Friday, December 08, 2006

Item of the Day: The Complete Angler (1784)

Full Title:

The Complete Angler, or Contemplative Man's Recreation; being a Discourse on Rivers, Fish-Ponds, Fish, and Fishing: in Two Parts; the First being written by Mr. Isaac Walton, the Second by Charles Cotton, Esq; with the Lives of the Authors, and Notes Historical, Critical, and Explanatory. By Walton and Cotton, ed. Sir John Hawkins, Knt. Fourth edition, "with large Additions." Contains illustrations, songs, diagrams, commendatory poems, laws, and instructions. London: for John, Francis, and Charles Rivington at the Bible and Crown, St. Paul's Churchyard, 1784.

On the art of fly-making, from Chapter V:


First, let your rod be light, and very gentle, I take the best to be of two pieces, and let not your line exceed, especially for three for four links next to the hook, I say, not exceed three or four hairs at the most, though you may fish a little stronger above in the upper part of your line: but if you can attain to angle with one hair, your shall have more rises and catch more fish. Now you must be sure not to cumber yourself with too long a line, as most do: and before you begin to angle, cast to have the wind on your back, and the sun, if it shines, to be before you, and to fish down the stream; and carry the point or top of your rod downward, by which means the shadow of yourself and the rod too, will be the least offensive to the fish; for the sight of any shade amazes the fish, and spoils your sport, of which you must take great care.

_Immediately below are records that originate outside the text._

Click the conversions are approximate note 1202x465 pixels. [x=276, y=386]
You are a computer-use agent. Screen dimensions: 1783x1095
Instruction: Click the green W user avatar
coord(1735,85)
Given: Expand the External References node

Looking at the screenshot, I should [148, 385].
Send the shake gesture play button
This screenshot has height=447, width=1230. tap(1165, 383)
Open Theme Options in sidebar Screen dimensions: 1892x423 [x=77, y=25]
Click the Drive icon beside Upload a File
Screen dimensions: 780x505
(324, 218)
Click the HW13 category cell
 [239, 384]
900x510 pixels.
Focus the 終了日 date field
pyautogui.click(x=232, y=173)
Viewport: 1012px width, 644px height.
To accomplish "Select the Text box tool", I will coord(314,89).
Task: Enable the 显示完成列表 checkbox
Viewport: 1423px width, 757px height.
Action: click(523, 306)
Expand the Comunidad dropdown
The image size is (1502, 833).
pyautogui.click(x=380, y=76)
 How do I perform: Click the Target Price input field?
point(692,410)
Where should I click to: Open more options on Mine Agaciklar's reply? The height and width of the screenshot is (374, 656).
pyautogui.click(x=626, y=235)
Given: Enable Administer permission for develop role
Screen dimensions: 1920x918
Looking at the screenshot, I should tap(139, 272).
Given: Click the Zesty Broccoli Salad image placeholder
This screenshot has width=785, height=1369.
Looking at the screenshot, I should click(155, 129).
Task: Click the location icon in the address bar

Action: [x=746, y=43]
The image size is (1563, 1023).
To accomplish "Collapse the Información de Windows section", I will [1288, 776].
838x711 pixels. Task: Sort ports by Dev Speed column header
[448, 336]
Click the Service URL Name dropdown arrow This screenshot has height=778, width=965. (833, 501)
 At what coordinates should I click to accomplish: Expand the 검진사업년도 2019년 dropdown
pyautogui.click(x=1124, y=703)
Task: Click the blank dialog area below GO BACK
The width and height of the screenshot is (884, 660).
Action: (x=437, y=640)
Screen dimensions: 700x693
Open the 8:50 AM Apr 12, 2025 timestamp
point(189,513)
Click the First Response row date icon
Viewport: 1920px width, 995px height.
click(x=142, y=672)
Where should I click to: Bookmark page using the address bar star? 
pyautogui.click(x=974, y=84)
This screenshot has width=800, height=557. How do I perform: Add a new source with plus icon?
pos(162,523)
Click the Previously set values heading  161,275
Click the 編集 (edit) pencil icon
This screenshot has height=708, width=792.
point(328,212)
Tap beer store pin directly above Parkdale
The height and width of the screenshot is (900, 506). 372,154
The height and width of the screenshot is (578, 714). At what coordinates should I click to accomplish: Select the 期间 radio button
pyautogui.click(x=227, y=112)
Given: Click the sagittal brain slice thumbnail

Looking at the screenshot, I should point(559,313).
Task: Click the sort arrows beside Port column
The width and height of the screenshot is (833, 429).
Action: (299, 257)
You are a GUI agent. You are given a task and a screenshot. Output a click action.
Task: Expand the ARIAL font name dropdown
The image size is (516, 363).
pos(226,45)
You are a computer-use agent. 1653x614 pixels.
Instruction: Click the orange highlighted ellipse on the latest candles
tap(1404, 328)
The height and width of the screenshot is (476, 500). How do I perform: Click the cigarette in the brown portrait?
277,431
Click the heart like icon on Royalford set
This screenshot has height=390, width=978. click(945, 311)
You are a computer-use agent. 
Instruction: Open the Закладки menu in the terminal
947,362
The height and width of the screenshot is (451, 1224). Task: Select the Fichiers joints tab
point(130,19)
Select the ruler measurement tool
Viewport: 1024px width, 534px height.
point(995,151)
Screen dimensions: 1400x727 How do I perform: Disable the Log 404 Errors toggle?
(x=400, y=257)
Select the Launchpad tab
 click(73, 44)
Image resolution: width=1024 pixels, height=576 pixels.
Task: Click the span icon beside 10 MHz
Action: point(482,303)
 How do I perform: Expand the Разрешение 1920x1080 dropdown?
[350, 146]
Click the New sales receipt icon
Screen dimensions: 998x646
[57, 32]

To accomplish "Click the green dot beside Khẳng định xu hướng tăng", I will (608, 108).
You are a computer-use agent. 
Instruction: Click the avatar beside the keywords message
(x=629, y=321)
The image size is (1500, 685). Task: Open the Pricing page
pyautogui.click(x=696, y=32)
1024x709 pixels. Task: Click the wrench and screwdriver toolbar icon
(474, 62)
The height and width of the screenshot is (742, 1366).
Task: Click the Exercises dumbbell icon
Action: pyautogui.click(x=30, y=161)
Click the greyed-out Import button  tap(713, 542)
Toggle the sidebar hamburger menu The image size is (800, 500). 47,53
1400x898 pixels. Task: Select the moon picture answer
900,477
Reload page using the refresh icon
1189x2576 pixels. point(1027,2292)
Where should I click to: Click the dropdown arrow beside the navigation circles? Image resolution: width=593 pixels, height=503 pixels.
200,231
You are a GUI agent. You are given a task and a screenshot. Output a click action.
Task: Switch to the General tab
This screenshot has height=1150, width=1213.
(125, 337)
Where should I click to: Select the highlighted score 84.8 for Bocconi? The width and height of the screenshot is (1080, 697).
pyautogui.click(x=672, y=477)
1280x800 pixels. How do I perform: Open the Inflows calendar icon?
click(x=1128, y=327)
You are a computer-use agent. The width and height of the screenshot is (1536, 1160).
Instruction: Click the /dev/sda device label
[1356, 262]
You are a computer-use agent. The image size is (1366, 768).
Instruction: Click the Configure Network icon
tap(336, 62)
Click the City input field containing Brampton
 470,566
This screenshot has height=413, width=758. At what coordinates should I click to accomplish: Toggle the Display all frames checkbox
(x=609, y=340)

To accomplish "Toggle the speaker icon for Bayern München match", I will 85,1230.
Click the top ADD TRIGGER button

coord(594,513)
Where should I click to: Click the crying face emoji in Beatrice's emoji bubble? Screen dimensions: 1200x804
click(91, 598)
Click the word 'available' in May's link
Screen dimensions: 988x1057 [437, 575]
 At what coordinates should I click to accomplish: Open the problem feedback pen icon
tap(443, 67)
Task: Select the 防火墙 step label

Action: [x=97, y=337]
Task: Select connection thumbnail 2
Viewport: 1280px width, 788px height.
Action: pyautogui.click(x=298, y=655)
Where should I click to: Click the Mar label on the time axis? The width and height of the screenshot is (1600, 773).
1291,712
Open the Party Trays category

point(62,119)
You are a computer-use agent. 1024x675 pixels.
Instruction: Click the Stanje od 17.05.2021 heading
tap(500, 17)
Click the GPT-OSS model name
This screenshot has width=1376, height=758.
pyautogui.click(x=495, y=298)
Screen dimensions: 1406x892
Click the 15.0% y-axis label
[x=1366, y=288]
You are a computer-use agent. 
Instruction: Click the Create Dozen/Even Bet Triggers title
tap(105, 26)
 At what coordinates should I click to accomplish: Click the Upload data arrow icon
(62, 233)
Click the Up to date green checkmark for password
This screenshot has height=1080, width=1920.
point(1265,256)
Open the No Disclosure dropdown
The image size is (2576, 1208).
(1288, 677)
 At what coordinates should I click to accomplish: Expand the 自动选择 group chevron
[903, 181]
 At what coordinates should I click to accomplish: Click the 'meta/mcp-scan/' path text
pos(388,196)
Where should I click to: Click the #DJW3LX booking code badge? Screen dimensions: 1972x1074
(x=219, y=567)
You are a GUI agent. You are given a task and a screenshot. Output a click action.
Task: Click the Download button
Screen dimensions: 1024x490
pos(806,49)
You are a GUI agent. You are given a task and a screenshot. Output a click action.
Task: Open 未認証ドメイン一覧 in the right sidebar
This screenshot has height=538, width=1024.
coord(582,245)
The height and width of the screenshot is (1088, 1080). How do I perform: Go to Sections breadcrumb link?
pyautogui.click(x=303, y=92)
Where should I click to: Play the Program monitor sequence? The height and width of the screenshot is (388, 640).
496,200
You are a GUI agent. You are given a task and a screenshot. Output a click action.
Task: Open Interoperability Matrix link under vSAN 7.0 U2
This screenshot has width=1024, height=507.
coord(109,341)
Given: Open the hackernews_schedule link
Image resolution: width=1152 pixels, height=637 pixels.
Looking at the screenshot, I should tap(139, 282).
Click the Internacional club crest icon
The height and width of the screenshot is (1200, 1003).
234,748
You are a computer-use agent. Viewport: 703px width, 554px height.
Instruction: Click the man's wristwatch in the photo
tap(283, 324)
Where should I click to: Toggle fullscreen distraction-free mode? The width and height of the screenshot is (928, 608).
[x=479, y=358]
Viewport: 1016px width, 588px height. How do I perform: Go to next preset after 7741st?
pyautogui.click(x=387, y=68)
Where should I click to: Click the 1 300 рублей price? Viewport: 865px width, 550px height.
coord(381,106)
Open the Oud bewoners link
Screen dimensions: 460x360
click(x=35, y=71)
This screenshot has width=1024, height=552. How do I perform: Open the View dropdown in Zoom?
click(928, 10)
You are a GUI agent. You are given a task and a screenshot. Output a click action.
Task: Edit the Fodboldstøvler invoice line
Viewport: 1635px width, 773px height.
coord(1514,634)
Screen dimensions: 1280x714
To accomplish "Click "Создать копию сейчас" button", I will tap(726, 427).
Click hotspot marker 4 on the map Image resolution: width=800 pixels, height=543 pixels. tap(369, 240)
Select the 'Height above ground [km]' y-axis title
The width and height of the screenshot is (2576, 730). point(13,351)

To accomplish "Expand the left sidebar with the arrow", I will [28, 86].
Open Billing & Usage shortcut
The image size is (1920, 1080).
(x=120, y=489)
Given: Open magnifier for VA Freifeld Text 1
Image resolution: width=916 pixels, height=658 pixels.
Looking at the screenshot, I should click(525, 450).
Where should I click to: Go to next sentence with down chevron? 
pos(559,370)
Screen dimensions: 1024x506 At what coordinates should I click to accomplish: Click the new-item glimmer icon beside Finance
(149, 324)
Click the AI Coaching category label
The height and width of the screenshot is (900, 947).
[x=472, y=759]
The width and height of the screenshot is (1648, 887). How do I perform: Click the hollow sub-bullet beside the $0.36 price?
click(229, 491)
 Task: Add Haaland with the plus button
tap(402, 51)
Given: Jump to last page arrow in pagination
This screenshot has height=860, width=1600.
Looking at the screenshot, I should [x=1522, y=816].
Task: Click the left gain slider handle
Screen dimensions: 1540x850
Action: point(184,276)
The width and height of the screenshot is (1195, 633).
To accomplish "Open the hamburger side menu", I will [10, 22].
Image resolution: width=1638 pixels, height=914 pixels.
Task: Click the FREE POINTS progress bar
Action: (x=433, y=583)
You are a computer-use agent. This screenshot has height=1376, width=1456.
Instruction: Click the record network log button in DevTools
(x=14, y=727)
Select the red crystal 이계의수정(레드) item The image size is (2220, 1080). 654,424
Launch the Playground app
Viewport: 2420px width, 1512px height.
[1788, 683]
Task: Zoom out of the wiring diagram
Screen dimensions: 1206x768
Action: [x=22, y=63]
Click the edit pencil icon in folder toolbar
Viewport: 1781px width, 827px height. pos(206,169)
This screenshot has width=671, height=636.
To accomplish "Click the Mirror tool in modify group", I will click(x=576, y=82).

In the middle of March, till which time a man should not in honesty catch a Trout, or in April, if the weather be dark, or a little windy or cloudy, the best fishing is with the palmer-worm, of which I last spoke to you; but of these there be divers kinds, or at least of divers colours; these and the May-fly are the ground of all fly-angling, which are to be thus made.

First, you must arm your hood with the line in the inside of it, then take your scissars, and cut so much of a brown mallard's feather as in your own reason will make the wings of it, you having withal regard to the bigness or littleness of your hook; then lay the outmost part of your feather next to your hook, then the point of your feather next the shank of your hook; and having so done, whip it three or four times about the hook with the same silk with which your hook was armed; and having made the silk fast, take the hackle of a cock or capon's neck, or a plover's top, which is usually better; take off the one side of the feather, and then take the hackle, silk, or crewel, gold or silver thread, make these fast at the bent of the hook, that is to say, below your arming; then you must take the ahckle, the silver or gold thread, and work it up to the wings, shifting or still removing your finger, as you turn the silk about the hook: and still looking at every stop or turn, that your gold, or whatever materials soever you make your fly of, do lie right and neatly; and if you find they do so, then when you have made the head, make all fast: and then work your hackle up to the head, and make that fast: and then with a needle or pin divide the wing into two, and then with the arming silk whip it about cross-ways betwixt the wings, and then with your thumb you must turn the point of the feather towards the bent of the hook, and then work three or four times about the shank of the hook, and then view the proportion, and if all be neat and to your liking, fasten.

I confess, no direction can be given to make a man of a dull capacity able to make a fly well: and yet I know, this with a little practice will help an ingenious angler in a good degree: but to see a fly made by an artist in that kind, is the best teaching to make it; and then an ingenious angler may walk by the river and mark what flies fall on the water that day, and catch one of them, if he sees the Trouts leap at a fly of that kind: and then having always hooks ready hung with him, and having a bag also always with him, with bear's hair, or the hair of a brown or sad-coloured heifer, hackles of a cock or capon, several-coloured silk and crewel to make the body of the fly, the feathers of a drake's head, black or brown sheep's wool, or hog's wool, or hair, thread of gold and of silver, silk of several colours, especially sad-coloured, to make the fly's head; and there be also other coloured feathers, both of little birds and of peckled fowl; I say, having those with him in a bag, and trying to make a fly, though he miss at first, yet shall he at last hit it better, even to such a perfection, as none can well teach him; and if he hit to make his fly right, and have the luck to hit also where there is store of Trouts, a dark day, and a right wind, he will catch such a store of them, as will encourage him to grow more and more in love with the art of fly-making.